— Aim of the exercise —
Using the entries that follow, write out the line containing "Click the location pin icon", the line containing "Task: Click warning", and every line between them, exactly and nothing else.

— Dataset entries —

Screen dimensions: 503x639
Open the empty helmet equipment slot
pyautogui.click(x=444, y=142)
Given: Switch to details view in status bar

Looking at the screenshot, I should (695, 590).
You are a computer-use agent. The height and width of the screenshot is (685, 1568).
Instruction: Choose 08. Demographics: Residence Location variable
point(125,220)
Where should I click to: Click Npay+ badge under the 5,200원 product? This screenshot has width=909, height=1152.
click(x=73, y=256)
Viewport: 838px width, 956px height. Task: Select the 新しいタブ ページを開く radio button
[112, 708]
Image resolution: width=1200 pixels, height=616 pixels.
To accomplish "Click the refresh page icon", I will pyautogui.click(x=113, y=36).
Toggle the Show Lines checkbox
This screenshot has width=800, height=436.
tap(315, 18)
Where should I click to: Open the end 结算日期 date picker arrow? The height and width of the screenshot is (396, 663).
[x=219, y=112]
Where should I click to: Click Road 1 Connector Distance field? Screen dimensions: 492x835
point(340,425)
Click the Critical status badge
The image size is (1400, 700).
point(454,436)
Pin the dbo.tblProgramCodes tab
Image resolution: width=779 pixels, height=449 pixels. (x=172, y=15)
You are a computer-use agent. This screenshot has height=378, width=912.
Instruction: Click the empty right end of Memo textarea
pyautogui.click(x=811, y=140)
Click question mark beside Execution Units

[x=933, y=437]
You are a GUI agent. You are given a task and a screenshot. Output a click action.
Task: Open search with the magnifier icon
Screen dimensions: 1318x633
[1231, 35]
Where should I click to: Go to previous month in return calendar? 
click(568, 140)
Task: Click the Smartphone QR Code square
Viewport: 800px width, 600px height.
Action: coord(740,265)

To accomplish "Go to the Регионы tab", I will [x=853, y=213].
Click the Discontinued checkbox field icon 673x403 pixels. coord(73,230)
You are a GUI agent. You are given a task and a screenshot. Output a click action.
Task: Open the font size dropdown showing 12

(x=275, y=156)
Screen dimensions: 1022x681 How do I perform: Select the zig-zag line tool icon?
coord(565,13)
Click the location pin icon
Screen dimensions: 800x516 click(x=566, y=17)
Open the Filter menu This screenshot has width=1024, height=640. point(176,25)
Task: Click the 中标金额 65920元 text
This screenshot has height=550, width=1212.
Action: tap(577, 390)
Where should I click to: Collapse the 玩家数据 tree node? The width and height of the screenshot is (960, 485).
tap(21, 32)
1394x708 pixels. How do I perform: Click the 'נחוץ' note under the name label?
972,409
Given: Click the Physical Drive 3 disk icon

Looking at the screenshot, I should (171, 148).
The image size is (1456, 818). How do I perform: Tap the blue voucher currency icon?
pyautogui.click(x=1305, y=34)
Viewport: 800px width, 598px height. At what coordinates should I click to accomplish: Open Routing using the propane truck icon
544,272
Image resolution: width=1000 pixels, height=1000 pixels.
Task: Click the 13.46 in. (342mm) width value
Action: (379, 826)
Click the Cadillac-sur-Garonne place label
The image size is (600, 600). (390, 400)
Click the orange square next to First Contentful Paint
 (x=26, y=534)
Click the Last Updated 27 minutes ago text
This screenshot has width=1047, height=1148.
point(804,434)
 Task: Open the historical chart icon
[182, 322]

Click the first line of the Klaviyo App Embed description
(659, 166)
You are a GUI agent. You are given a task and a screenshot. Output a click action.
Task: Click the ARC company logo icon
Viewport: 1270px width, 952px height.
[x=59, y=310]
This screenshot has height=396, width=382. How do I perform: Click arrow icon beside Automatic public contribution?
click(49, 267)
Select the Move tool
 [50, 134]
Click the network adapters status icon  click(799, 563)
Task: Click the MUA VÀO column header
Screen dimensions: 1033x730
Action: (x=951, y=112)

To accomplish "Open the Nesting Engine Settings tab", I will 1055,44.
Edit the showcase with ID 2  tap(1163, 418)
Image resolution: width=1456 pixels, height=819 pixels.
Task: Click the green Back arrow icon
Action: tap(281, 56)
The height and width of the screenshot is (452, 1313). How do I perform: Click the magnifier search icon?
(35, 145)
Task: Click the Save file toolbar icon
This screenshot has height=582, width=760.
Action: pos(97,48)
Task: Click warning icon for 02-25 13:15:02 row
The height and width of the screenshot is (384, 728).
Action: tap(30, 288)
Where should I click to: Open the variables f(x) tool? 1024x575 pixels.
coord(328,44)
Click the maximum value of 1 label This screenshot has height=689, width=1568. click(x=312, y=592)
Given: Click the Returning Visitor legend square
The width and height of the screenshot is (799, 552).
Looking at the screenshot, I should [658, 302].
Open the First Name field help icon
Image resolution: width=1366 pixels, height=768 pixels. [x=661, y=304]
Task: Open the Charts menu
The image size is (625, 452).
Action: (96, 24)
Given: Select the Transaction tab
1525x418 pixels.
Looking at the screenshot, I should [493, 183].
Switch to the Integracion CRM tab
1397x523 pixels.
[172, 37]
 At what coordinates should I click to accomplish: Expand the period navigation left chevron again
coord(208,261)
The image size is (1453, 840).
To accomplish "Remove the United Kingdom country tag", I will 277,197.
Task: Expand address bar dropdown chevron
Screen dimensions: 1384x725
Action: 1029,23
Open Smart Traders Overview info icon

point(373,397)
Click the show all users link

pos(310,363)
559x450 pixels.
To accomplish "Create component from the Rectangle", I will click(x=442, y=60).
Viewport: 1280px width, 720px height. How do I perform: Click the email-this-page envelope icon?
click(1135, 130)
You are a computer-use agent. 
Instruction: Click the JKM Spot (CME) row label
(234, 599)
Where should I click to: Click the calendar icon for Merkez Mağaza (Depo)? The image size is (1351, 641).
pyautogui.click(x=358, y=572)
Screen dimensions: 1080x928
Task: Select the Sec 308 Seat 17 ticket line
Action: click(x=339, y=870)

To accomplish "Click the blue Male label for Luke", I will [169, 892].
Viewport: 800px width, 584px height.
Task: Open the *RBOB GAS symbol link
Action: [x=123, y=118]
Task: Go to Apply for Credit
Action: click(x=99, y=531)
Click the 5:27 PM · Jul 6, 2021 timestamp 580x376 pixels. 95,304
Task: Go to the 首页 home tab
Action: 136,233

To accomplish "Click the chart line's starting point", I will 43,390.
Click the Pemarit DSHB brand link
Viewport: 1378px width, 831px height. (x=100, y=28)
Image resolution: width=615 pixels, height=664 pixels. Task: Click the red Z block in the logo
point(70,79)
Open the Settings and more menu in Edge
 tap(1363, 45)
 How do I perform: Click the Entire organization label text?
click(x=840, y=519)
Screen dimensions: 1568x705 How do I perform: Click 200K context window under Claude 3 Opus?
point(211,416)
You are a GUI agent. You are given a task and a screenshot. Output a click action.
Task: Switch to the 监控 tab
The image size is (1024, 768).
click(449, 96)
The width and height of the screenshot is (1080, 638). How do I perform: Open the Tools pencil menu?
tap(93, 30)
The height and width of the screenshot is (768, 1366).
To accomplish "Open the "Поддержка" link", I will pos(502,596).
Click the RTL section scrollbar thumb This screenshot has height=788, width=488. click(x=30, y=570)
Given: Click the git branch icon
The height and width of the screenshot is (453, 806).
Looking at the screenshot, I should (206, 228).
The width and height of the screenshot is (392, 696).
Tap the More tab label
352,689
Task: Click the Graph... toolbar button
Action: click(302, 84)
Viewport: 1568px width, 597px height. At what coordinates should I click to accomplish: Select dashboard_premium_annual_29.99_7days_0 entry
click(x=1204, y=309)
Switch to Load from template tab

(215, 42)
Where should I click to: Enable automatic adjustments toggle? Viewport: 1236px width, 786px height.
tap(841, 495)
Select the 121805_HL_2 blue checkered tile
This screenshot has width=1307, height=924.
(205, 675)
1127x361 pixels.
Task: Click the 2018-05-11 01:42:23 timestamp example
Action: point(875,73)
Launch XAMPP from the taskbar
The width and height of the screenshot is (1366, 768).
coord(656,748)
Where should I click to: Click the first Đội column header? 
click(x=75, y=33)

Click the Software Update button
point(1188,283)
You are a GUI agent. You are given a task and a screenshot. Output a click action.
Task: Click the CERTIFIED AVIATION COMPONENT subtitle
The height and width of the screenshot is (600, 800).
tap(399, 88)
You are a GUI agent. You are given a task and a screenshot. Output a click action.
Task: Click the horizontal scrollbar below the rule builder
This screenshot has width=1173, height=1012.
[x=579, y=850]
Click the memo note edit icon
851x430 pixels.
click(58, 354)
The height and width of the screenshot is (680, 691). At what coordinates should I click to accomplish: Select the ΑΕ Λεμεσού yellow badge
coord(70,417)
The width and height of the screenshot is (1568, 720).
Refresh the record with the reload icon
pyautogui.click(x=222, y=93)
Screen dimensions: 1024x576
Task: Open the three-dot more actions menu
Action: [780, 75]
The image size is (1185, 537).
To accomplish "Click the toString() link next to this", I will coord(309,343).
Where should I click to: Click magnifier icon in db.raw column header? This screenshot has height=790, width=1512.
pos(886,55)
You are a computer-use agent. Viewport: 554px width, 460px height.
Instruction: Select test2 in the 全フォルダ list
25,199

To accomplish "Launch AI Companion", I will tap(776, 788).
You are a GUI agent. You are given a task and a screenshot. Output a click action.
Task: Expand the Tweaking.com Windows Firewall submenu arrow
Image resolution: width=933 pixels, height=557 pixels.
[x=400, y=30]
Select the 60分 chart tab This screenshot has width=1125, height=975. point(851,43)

— Response to this exercise —
Click the location pin icon
Screen dimensions: 800x516 click(x=566, y=17)
Open the Filter menu This screenshot has width=1024, height=640. point(176,25)
Task: Click the 中标金额 65920元 text
This screenshot has height=550, width=1212.
Action: tap(577, 390)
Where should I click to: Collapse the 玩家数据 tree node? The width and height of the screenshot is (960, 485).
tap(21, 32)
1394x708 pixels. How do I perform: Click the 'נחוץ' note under the name label?
972,409
Given: Click the Physical Drive 3 disk icon

Looking at the screenshot, I should (171, 148).
The image size is (1456, 818). How do I perform: Tap the blue voucher currency icon?
pyautogui.click(x=1305, y=34)
Viewport: 800px width, 598px height. At what coordinates should I click to accomplish: Open Routing using the propane truck icon
544,272
Image resolution: width=1000 pixels, height=1000 pixels.
Task: Click the 13.46 in. (342mm) width value
Action: (379, 826)
Click the Cadillac-sur-Garonne place label
The image size is (600, 600). (390, 400)
Click the orange square next to First Contentful Paint
 (x=26, y=534)
Click the Last Updated 27 minutes ago text
This screenshot has width=1047, height=1148.
point(804,434)
 Task: Open the historical chart icon
[182, 322]

Click the first line of the Klaviyo App Embed description
(659, 166)
You are a GUI agent. You are given a task and a screenshot. Output a click action.
Task: Click the ARC company logo icon
Viewport: 1270px width, 952px height.
[x=59, y=310]
This screenshot has height=396, width=382. How do I perform: Click arrow icon beside Automatic public contribution?
click(49, 267)
Select the Move tool
 [50, 134]
Click the network adapters status icon  click(799, 563)
Task: Click the MUA VÀO column header
Screen dimensions: 1033x730
Action: (x=951, y=112)

To accomplish "Open the Nesting Engine Settings tab", I will 1055,44.
Edit the showcase with ID 2  tap(1163, 418)
Image resolution: width=1456 pixels, height=819 pixels.
Task: Click the green Back arrow icon
Action: tap(281, 56)
The height and width of the screenshot is (452, 1313). How do I perform: Click the magnifier search icon?
(35, 145)
Task: Click the Save file toolbar icon
This screenshot has height=582, width=760.
Action: pos(97,48)
Task: Click warning icon for 02-25 13:15:02 row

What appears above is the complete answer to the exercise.